Goal of the exercise
Rewrite the records from the start through the line containing "pos(238,131)" as a two-column CSV with the headers instruction and answer. Give one row per record, with its text and its answer each in a single quoted field and any line breaks replaced by spaces.

····················

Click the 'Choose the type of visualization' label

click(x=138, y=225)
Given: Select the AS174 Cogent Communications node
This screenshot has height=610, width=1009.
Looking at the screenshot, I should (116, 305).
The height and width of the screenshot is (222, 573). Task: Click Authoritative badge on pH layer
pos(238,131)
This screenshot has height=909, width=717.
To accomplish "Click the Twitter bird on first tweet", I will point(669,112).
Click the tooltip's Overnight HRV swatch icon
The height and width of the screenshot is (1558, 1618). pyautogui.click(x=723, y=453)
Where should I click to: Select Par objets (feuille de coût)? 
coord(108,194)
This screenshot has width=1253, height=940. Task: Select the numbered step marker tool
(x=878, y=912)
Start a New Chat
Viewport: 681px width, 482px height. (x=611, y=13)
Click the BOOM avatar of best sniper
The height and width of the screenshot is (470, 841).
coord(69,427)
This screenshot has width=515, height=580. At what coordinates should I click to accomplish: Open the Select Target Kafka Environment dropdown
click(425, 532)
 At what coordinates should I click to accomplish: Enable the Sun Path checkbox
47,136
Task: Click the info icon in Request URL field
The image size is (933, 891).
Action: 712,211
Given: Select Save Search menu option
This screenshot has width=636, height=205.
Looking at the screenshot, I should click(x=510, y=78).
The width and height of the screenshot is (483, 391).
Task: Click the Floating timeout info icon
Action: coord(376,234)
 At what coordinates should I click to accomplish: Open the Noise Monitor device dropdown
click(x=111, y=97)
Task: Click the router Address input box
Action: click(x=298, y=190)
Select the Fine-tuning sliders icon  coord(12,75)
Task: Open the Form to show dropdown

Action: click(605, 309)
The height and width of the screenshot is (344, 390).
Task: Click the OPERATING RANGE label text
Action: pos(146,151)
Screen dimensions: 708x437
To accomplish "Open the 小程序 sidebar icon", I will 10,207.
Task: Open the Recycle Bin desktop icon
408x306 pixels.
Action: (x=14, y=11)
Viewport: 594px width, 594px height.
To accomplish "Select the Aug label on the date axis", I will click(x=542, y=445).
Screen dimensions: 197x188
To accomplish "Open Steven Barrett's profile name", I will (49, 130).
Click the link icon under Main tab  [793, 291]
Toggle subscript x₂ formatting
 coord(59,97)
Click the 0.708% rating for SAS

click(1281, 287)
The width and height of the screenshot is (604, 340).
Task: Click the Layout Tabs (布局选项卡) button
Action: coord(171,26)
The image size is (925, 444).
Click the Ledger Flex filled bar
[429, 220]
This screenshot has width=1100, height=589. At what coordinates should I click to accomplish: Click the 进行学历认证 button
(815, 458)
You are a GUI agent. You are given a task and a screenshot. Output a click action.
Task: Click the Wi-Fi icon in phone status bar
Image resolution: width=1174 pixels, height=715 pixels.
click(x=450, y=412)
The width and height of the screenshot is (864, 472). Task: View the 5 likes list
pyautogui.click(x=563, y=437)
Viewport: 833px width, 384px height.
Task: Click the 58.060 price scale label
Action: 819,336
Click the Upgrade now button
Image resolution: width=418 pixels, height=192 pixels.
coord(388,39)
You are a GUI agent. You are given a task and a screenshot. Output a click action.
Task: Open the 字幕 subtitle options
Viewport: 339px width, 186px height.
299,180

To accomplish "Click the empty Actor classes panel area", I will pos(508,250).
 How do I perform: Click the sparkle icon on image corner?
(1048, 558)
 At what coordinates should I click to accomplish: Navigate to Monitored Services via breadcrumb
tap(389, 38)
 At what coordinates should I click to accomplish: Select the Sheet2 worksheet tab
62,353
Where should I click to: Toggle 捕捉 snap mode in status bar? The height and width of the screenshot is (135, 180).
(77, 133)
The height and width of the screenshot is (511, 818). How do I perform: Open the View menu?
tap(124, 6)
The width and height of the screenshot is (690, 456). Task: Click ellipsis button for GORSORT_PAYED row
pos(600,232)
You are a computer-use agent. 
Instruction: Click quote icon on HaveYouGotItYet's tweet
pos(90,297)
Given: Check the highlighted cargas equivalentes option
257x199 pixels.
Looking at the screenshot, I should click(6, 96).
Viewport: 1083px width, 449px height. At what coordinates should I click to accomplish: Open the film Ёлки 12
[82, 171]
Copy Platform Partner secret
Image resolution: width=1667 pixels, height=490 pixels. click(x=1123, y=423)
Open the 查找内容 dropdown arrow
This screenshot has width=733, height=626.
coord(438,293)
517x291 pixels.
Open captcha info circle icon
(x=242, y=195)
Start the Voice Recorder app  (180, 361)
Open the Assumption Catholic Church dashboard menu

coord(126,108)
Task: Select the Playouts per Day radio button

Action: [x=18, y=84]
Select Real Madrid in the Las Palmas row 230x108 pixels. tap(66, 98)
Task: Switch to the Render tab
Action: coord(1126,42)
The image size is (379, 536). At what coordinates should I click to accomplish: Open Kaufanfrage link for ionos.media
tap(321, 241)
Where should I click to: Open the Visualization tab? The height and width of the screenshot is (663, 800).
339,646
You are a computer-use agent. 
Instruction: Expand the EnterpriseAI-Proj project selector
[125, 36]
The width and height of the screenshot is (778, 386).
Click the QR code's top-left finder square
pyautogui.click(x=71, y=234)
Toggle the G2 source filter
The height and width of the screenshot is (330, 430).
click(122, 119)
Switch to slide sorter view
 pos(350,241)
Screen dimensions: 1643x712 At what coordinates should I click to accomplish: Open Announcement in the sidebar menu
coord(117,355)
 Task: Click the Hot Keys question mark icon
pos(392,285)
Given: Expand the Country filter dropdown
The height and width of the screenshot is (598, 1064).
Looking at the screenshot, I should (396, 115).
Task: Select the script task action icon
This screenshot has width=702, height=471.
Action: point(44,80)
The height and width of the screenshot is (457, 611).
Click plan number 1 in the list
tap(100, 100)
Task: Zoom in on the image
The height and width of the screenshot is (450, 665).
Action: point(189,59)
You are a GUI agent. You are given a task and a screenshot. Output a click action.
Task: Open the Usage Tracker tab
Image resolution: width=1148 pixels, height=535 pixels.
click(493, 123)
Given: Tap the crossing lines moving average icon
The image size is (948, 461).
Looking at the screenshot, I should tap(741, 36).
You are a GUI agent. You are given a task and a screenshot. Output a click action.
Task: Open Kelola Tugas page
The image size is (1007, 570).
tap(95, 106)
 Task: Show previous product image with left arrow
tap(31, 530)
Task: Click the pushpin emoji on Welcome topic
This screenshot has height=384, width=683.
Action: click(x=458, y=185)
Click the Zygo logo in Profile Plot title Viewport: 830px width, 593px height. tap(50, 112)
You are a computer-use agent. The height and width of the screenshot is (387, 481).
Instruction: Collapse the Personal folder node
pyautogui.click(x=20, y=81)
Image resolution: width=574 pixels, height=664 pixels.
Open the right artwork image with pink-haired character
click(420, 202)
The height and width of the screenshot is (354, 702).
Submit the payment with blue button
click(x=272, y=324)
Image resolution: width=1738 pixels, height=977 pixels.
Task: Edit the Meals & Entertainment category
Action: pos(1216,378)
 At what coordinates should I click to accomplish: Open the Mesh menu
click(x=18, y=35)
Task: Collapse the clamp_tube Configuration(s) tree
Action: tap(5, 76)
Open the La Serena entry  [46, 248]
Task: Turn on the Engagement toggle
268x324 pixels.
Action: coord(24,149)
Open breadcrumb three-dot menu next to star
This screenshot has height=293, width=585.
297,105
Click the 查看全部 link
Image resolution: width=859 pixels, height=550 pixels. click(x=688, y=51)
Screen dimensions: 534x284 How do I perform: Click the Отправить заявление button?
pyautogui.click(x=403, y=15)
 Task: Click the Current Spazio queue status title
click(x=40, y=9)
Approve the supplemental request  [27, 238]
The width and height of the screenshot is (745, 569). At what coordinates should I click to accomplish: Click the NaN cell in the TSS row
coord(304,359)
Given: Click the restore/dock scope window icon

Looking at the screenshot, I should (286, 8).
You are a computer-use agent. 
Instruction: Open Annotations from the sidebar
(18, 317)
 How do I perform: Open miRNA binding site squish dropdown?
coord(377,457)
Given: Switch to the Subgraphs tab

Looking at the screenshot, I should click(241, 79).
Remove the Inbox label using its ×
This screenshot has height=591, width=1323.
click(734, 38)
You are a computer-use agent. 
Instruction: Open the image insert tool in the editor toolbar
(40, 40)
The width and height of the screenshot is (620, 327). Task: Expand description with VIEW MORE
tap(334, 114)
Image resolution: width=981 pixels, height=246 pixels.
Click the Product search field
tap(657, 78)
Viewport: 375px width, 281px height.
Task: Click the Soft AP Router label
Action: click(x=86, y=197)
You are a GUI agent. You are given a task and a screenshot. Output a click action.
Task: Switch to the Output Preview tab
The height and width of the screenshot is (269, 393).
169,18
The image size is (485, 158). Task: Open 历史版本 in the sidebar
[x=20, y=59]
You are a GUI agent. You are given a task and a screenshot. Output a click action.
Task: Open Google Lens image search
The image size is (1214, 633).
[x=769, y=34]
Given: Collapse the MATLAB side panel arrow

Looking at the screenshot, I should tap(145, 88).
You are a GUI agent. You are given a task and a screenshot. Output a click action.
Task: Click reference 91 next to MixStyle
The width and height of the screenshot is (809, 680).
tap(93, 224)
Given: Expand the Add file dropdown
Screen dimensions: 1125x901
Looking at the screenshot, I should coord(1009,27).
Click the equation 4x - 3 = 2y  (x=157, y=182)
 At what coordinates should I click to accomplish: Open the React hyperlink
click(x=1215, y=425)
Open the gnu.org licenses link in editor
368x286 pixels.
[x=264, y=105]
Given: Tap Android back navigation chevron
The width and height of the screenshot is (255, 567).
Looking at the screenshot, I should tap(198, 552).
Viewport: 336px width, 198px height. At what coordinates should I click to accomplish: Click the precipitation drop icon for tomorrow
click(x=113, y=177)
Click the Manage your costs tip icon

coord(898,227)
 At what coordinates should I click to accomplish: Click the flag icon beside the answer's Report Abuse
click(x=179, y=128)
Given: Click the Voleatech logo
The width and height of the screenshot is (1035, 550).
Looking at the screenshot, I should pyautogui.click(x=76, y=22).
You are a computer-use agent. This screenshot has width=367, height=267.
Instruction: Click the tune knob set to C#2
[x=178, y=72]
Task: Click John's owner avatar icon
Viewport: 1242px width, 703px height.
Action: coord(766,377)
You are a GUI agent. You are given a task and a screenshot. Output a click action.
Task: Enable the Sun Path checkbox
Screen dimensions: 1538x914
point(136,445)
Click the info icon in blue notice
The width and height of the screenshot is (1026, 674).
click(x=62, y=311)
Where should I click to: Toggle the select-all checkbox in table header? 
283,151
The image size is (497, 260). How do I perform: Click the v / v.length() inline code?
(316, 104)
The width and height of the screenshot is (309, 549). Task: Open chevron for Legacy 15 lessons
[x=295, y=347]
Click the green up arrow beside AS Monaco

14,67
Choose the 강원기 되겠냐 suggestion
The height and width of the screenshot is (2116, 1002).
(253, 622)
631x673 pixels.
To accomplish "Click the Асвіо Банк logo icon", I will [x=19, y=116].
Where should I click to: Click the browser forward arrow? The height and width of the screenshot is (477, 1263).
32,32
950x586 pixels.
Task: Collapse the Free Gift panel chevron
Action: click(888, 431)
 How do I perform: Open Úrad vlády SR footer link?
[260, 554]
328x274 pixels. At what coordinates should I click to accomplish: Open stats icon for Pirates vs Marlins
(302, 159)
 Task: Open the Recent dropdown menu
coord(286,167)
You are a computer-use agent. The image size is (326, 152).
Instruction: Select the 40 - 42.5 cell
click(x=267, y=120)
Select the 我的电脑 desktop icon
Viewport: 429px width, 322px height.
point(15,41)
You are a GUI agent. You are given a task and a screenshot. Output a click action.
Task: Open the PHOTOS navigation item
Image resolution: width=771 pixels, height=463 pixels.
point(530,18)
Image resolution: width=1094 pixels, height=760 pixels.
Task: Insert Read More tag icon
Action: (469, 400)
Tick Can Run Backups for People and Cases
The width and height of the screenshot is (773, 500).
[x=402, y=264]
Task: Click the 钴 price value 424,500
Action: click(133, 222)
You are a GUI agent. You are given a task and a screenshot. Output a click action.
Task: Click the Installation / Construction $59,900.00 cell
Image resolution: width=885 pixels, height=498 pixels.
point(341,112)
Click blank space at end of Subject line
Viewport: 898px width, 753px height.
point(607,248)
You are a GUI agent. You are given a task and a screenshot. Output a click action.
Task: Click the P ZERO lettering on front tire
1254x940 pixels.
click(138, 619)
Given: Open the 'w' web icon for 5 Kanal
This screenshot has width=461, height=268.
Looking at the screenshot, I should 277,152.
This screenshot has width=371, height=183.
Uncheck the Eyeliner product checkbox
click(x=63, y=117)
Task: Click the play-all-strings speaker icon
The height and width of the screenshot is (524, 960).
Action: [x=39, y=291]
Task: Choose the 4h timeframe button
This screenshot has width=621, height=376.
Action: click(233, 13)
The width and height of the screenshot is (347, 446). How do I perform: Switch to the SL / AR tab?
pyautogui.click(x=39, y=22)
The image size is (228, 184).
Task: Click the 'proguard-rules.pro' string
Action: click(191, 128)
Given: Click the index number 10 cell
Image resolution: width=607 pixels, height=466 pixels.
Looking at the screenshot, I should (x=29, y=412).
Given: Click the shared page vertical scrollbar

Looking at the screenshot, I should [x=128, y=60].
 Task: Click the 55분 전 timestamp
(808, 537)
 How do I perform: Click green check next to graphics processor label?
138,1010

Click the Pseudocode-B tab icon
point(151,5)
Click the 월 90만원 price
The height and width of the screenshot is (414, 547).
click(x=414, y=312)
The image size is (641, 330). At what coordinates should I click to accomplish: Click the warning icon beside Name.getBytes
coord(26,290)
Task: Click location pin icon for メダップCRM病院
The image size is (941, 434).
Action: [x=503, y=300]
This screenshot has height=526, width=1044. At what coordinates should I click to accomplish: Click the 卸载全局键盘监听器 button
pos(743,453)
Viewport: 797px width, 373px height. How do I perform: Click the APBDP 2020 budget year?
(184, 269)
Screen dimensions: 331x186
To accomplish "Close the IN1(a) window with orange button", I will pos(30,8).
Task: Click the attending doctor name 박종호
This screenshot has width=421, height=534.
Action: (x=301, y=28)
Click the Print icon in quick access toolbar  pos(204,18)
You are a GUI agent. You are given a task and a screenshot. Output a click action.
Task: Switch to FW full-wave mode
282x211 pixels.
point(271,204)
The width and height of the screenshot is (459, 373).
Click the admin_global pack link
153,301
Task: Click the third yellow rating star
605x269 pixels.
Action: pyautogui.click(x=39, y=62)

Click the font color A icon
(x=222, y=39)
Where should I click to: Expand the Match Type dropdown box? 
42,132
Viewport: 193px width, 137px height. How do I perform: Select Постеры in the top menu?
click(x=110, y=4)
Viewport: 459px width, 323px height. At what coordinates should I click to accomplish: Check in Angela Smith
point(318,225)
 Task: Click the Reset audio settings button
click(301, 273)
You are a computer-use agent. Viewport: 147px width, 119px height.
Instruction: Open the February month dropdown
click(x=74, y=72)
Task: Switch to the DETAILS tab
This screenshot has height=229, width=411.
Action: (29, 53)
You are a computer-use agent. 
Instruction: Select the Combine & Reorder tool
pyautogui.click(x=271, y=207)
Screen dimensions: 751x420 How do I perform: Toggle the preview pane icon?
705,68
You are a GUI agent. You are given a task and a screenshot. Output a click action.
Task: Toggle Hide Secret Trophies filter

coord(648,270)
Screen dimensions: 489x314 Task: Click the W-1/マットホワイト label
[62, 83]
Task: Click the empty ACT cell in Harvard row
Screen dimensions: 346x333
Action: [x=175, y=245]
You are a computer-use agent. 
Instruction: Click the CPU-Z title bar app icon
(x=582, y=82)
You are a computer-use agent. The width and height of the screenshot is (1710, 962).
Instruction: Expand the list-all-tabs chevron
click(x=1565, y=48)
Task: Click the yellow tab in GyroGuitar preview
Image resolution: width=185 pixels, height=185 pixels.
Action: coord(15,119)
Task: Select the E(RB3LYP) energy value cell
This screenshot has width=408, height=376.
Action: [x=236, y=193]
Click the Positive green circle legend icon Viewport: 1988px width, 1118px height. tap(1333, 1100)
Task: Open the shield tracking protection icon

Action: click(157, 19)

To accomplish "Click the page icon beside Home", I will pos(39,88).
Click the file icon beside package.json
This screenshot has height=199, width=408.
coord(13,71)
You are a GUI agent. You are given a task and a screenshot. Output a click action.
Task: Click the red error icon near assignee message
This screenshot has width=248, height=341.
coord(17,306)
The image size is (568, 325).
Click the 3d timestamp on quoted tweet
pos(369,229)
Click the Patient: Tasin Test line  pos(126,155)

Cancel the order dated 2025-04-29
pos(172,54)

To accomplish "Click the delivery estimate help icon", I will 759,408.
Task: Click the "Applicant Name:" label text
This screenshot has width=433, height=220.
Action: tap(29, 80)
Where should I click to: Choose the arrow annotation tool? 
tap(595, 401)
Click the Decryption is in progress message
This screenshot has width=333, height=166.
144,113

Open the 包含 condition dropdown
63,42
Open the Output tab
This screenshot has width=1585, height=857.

····················

Written reply
instruction,answer
"Click the 'Choose the type of visualization' label","click(x=138, y=225)"
"Given: Select the AS174 Cogent Communications node This screenshot has height=610, width=1009.","Looking at the screenshot, I should (116, 305)."
"The height and width of the screenshot is (222, 573). Task: Click Authoritative badge on pH layer","pos(238,131)"